**DATA TO USE**:
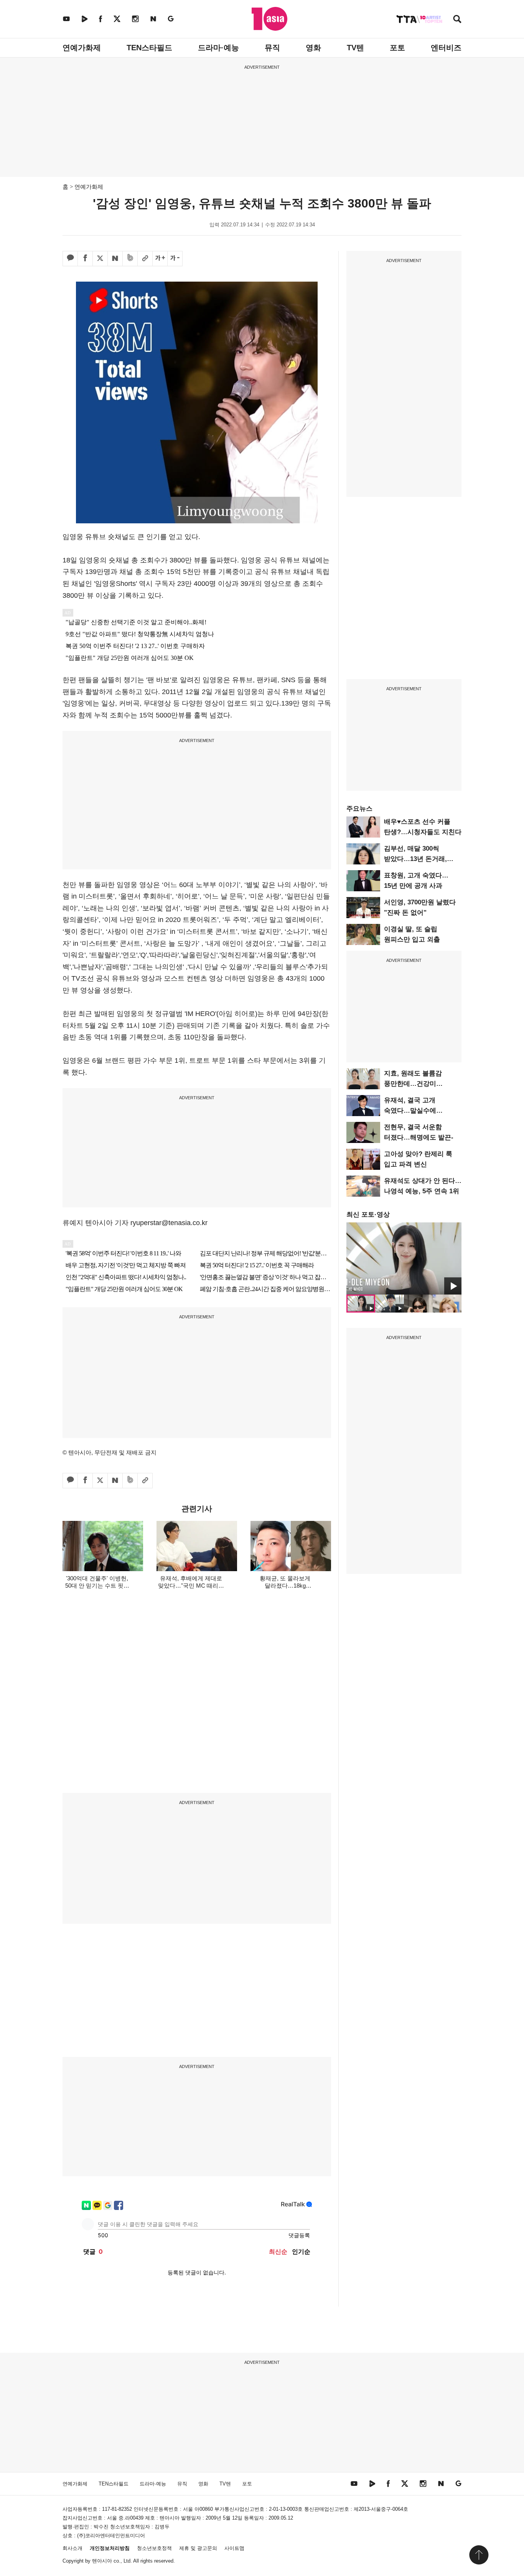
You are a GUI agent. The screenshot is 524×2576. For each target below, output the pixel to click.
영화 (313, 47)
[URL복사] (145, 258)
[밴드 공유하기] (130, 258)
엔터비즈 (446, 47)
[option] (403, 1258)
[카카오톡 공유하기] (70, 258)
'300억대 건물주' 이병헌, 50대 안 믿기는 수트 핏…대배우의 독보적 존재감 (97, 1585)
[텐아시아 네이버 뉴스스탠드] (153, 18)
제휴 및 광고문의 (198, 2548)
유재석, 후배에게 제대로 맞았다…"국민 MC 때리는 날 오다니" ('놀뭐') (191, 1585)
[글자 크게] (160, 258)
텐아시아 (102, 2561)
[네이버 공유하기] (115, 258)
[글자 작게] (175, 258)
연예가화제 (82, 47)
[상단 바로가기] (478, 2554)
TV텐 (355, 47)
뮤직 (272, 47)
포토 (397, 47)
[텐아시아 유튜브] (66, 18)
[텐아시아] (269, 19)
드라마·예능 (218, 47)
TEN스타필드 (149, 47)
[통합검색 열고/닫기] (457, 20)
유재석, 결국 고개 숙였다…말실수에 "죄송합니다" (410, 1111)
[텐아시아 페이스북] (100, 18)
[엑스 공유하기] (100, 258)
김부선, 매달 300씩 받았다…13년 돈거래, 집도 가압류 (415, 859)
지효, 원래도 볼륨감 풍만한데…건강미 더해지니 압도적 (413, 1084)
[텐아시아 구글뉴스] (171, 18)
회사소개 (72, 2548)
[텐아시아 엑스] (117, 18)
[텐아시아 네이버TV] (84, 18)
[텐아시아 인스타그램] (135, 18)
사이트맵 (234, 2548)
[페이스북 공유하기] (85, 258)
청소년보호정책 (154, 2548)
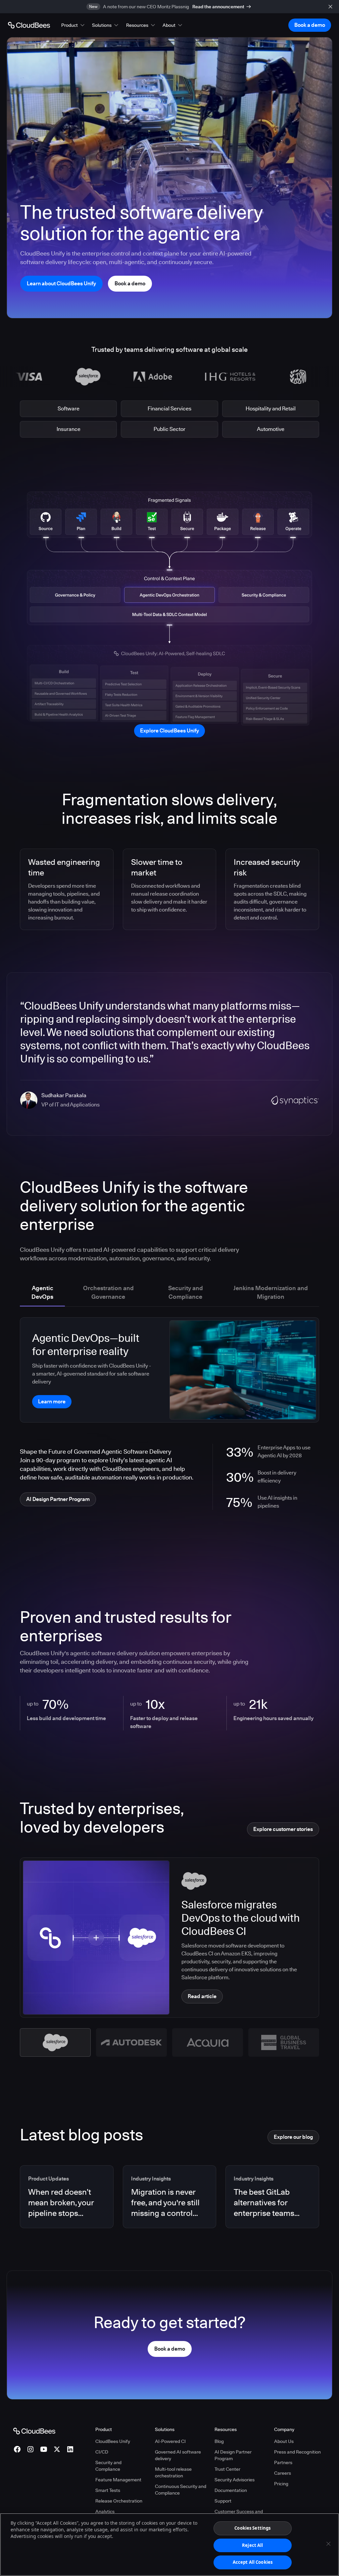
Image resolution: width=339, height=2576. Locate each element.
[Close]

**PROBLEM REQUIREMENTS**: Nothing but the lines from the start of the records above through the line with "[카카오톡 공유하기] (70, 258)" should be retyped, each exactly as written; leave out all pictures.

**WRITTEN RESPONSE**:
You are a GUI agent. The screenshot is 524×2576. For each target below, output the pixel to click.
영화 (313, 47)
[URL복사] (145, 258)
[밴드 공유하기] (130, 258)
엔터비즈 (446, 47)
[option] (403, 1258)
[카카오톡 공유하기] (70, 258)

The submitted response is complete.